The episode marked something of a shift in how Emomali has been viewed.

And so when there was fresh talk in November that the house-museum of Tajik writer and intellectual Sadriddin Ayni, who died in 1954, was to be demolished and replaced with a hotel, opponents of the move turned to Emomali. The effect was almost instantaneous. Within days, the hotel plan was scrapped.

In mid-January, Emomali complained publicly about the quality of service being provided by mobile telecommunications companies. Within less than two weeks, mobile internet service providers began sending SMSs to their clients to inform them that connection speeds were poised to increase dramatically. And the improvement in service would come at no additional cost, they said.

Even the beleaguered people of the Gorno-Badakhshan Autonomous Region, or GBAO, appear to see Emomali as a more viable reference point than President Rahmon.

The capital of the region, Khorog, has for months been suspended in a state of high tension amid fears that government troops intend to unleash a security sweep in a long-planned response to the protests that roiled the city in November. When a local lawyer and politician Faromuz Irgashev addressed a video appeal on behalf of the GBAO’s civil society for the government to refrain from intimidating ordinary members of the public, he did so in front of a portrait of President Rahmon. But he addressed his message specifically to Rustam Emomali in his capacity as speaker of the Senate.

Emomali has yet to make any public statements on the unfolding situation in the GBAO.

Alim Sherzamonov, a politician from the GBAO now based in Europe, argues that people see in Rustam at least the illusion that something might change under his stewardship.

“The people of Tajikistan are pretty tired of Rahmon and if he was substituted at least by Rustam, that might instill some degree of hope into people’s hearts,” he told Eurasianet.

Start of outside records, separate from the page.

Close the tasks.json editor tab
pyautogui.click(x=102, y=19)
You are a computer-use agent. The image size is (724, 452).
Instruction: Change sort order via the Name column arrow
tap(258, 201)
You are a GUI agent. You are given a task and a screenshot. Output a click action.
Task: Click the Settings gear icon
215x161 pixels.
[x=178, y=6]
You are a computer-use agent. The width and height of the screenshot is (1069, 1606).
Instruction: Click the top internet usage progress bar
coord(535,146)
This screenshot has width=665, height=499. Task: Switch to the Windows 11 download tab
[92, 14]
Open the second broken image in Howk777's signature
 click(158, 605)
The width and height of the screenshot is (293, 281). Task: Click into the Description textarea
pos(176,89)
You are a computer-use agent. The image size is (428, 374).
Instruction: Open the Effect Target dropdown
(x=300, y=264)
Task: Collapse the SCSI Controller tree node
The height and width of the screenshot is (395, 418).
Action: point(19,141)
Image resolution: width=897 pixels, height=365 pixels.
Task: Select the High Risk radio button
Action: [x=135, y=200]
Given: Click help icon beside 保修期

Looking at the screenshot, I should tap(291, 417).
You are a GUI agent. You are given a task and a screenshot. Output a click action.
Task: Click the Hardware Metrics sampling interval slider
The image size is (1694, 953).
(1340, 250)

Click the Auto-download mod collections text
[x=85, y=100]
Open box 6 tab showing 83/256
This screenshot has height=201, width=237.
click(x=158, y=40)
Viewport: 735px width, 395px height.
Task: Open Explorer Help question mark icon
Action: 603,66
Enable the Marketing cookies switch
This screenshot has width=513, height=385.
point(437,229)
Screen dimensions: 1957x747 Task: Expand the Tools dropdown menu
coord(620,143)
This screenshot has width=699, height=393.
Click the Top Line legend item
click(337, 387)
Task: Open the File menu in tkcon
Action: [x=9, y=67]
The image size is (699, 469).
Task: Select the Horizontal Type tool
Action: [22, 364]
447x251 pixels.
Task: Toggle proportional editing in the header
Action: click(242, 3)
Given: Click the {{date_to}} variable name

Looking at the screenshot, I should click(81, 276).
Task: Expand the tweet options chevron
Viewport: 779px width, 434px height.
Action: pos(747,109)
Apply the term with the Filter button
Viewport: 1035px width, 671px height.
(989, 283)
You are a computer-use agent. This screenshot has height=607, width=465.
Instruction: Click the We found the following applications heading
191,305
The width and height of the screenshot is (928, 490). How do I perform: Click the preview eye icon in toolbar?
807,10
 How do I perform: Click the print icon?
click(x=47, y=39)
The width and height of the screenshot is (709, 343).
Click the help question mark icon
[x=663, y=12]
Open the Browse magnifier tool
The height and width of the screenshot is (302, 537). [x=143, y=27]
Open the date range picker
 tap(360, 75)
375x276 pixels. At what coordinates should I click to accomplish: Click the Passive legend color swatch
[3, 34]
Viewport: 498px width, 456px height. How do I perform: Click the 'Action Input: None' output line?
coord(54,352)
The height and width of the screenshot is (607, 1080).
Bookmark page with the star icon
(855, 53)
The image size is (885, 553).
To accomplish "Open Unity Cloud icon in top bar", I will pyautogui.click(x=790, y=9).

The topic of dynastic succession mechanisms are the order of the day in the region at the moment. In Turkmenistan, President Gurbanguly Berdymukhamedov signaled earlier this month that he was set to step aside as leader. Lawmakers then quickly announced an election would be held on March 12. Berdymukhamedov’s son was immediately as a candidate and will now beyond all doubt win the vote, thereby marking Central Asia’s first father-to-son handover of power in modern history.

Political analyst Parviz Mullojanov said that the direct petitions to Emomali are a reflection of the breakdown in the normal mechanisms for communication between the public and the state. People see no other option for solving their problems, he said.

With that having been said, Mullojanov argued, it is unclear that the image of Emomali as problem-fixer is likely to ultimately have much impact on how and when he takes power.

“With us, even if you have a zero popularity rating, you can achieve any position. Whoever the president appoints will be his successor, regardless of that person’s level of personal popularity. Elections are a game for the United States and Europe,” said Mullojanov.